He'd cooked her eggplant parmigiana, Natasha thought. To thank her, after the Fridge, for making him feel like he was good for more than just his ability to smash things.
"We brought you along because you're part of the team. Both of you. The mission was a failure because Hill's intel about the scepter was wrong, not because you transformed. But even she doesn't consider it a total failure. We did take out a Hydra cell-rather efficiently, I might add, once the Big Guy went out to play."
Shaking his head, he turned away from her.
"Bruce, come sit with me." When he didn't move, she tried another tack. "The Big Guy actually listens to me, you know."

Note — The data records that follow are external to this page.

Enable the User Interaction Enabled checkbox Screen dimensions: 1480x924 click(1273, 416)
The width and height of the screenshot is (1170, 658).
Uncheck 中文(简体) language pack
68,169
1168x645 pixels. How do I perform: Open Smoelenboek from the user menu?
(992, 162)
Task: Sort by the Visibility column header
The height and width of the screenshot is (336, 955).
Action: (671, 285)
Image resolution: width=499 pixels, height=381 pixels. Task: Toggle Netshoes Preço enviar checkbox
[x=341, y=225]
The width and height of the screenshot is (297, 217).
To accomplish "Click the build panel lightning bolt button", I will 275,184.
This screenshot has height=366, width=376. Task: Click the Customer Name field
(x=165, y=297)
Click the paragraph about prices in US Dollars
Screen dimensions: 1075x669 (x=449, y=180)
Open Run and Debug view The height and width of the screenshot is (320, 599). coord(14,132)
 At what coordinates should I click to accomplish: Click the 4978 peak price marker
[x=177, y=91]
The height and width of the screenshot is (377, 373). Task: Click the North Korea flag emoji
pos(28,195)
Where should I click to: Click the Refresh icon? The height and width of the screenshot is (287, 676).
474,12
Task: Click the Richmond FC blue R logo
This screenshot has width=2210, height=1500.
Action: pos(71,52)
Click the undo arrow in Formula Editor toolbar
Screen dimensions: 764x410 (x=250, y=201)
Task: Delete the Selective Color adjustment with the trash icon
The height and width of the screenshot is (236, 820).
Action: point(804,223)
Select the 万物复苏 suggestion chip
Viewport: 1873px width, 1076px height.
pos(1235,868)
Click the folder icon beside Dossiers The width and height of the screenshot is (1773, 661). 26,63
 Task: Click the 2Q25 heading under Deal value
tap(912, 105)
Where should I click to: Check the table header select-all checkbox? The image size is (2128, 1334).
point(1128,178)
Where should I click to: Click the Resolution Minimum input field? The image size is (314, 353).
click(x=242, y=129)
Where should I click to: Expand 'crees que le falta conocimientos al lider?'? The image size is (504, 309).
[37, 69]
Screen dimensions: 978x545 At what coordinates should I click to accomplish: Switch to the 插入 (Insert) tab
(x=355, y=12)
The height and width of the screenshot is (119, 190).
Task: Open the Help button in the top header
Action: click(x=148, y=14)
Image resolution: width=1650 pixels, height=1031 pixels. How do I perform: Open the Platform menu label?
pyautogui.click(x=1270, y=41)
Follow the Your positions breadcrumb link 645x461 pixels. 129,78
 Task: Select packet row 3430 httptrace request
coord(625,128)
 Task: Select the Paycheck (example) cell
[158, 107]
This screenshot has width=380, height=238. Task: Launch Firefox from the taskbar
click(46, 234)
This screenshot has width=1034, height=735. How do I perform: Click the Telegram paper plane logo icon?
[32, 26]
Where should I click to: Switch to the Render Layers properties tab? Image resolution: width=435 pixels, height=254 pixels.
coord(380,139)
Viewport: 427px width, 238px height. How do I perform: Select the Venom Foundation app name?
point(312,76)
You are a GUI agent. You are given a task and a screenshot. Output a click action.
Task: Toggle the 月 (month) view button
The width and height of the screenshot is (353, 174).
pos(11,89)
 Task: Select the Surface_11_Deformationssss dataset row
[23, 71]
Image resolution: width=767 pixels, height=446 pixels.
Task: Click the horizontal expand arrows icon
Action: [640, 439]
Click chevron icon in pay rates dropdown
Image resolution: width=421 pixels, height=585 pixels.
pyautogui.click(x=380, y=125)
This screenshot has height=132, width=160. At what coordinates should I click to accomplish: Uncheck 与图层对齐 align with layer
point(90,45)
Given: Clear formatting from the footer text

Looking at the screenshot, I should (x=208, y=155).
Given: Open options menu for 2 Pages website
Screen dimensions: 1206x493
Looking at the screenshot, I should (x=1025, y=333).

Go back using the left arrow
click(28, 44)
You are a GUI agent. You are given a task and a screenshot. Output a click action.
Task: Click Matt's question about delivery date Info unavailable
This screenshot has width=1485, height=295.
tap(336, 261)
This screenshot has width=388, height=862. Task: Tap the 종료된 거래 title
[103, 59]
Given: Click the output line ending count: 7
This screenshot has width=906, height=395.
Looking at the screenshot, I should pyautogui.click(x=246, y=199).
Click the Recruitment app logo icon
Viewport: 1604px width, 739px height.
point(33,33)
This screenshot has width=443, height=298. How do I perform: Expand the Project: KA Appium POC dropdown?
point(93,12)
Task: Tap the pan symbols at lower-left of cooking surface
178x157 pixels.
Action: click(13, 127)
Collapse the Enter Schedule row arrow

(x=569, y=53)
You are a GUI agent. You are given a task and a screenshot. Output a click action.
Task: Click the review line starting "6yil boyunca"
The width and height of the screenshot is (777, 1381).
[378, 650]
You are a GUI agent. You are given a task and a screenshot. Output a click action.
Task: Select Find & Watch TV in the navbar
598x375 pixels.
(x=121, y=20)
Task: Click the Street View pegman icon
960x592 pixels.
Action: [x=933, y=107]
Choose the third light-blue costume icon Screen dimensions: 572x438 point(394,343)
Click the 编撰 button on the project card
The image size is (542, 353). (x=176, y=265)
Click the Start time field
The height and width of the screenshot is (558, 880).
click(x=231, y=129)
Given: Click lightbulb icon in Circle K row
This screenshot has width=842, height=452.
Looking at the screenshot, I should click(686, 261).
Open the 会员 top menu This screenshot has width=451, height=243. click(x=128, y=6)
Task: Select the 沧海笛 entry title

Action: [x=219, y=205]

He pivoted back to her, brow furrowed. "What…what do you mean, listens to you?"
"I told him to stop scaring the kids and lay off the lab so the SHIELD scientists would have something left to examine. He kind of grunted about SHIELD, but he did stop. Then I told him to go outside and help Tony smash Hydra."
"And he did it?"
"Didn't have to ask twice. Please don't make me ask you again. It'll hurt my feelings."
Bruce shuffled toward her, lowered himself onto the bench, putting as much space between them that he had to be falling off the edge. Natasha slid over so that their shoulders touched. Through their sleeves, she felt his muscles tense.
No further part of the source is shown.